SCOTTISH Labour’s newly elected deputy leader, Anas Sarwar, is regarded as one of the brightest of the party’s bright young things.
Aged just 29, he is a relative novice when it comes to national politics, but grew up in a political family. His father, Mohammad Sarwar, was a previous holder of his Glasgow Central seat, and was Britain’s first Muslim MP. Anas increased the majority.
Sarwar senior looked on proudly as his son’s victory over the Labour old guard, Ian Davidson and Lewis MacDonald, was announced at Edinburgh’s Point Hotel yesterday.
Sarwar comfortably won the most support from MSPs, MPs and MEPs and also had the backing of the majority of ordinary party members.
He did not have the support of the trade unions, who rallied around Davidson, but it was not enough to dislodge Sarwar, who performed with a slick professionalism at the party hustings.
Highly ambitious, Sarwar does not wear his religion on his sleeve, prefering to describe himself not as a Muslim MP, but as a Labour MP who happens to be a Muslim and who has been elected to serve all the people in his constituency.

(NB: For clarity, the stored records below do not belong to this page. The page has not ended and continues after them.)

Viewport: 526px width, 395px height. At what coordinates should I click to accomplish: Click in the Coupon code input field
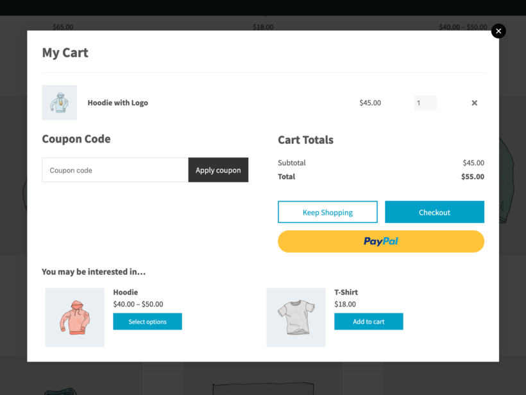114,170
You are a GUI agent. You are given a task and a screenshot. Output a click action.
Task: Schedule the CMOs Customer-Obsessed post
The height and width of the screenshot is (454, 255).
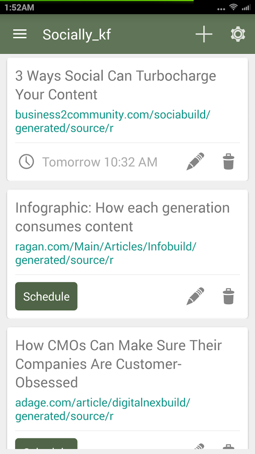point(46,443)
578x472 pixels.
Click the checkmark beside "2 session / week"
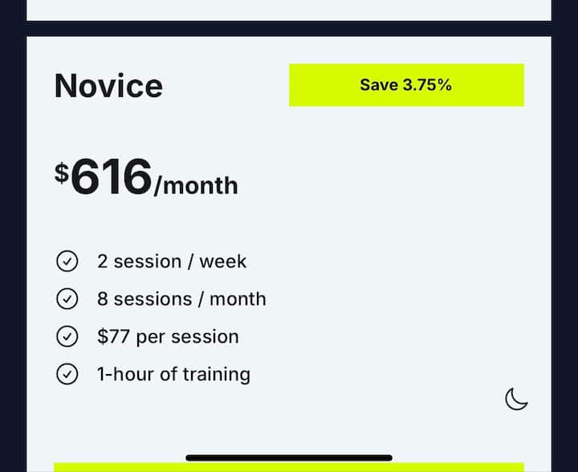[x=67, y=262]
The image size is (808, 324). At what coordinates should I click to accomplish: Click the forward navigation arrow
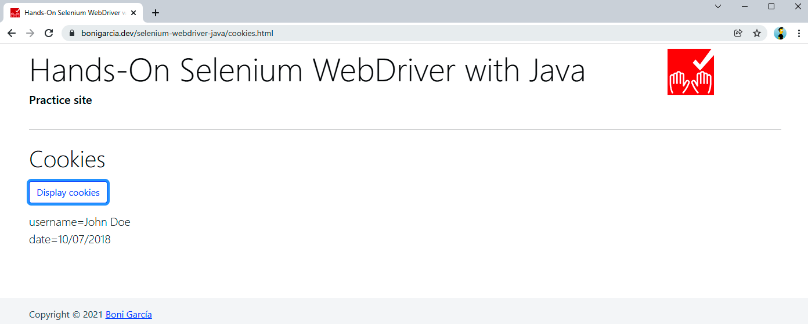30,33
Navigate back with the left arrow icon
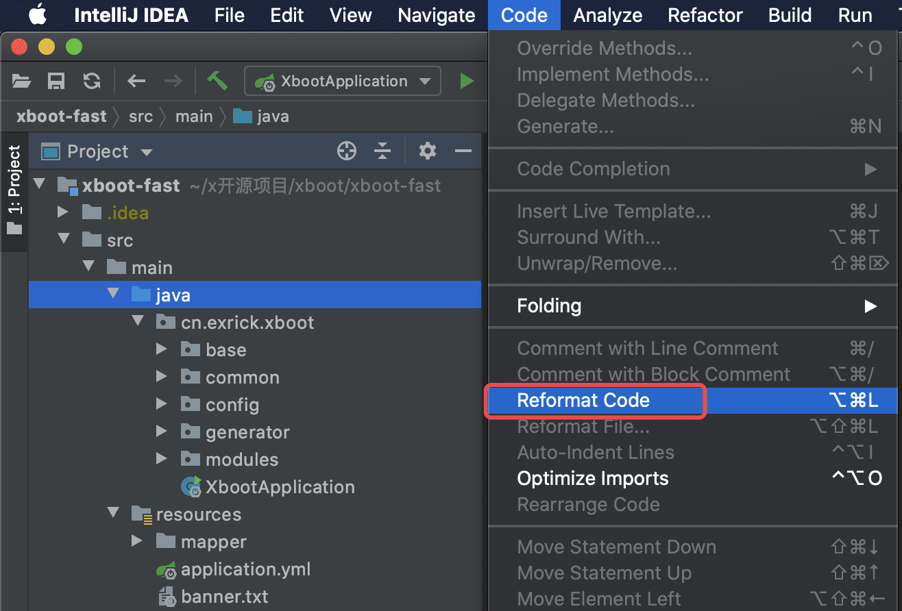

Nevertheless his background is of help to Labour in a part of Scotland where the Asian vote can be extremely influential.
His Labour party biography says that his politics are “firmly rooted in equality, social justice and fairness” and that his “immediate priorities are to create jobs, to build a sustainable economy to fund world class public services, ensure society’s resources are distributed equitably and to protect the most vulnerable in our communities”.
He also has a keen interest in foreign policy and international development.
Born and brought up in Glasgow, Sarwar was privately educated at Hutcheson’s Grammar. He studied dentistry at the University of Glasgow and worked as an NHS dentist before entering politics.
He has said he always believed his future lay in public service and after growing up attending Labour hustings and meetings he set his sights on becoming a politician.
Sarwar has been a campaigning member of the Scottish Labour Party since he was 16 and was part of the successful team which campaigned to save the Govan shipyard in 1999, collecting more than 80,000 signatures.
At the 2007 Scottish Parliament elections Anas was selected to stand as the number one candidate on the regional list for Glasgow.
His attempt to get into Holyrood at the election when Labour lost control of the parliament for the first time failed.
A previous executive member of Scottish Young Labour, Sarwar is a member of the Co-operative Party, the Fabian Society and trade unions Unite and Community.
He lives in Glasgow with his wife, Furheen, also a dentist, and their two young sons.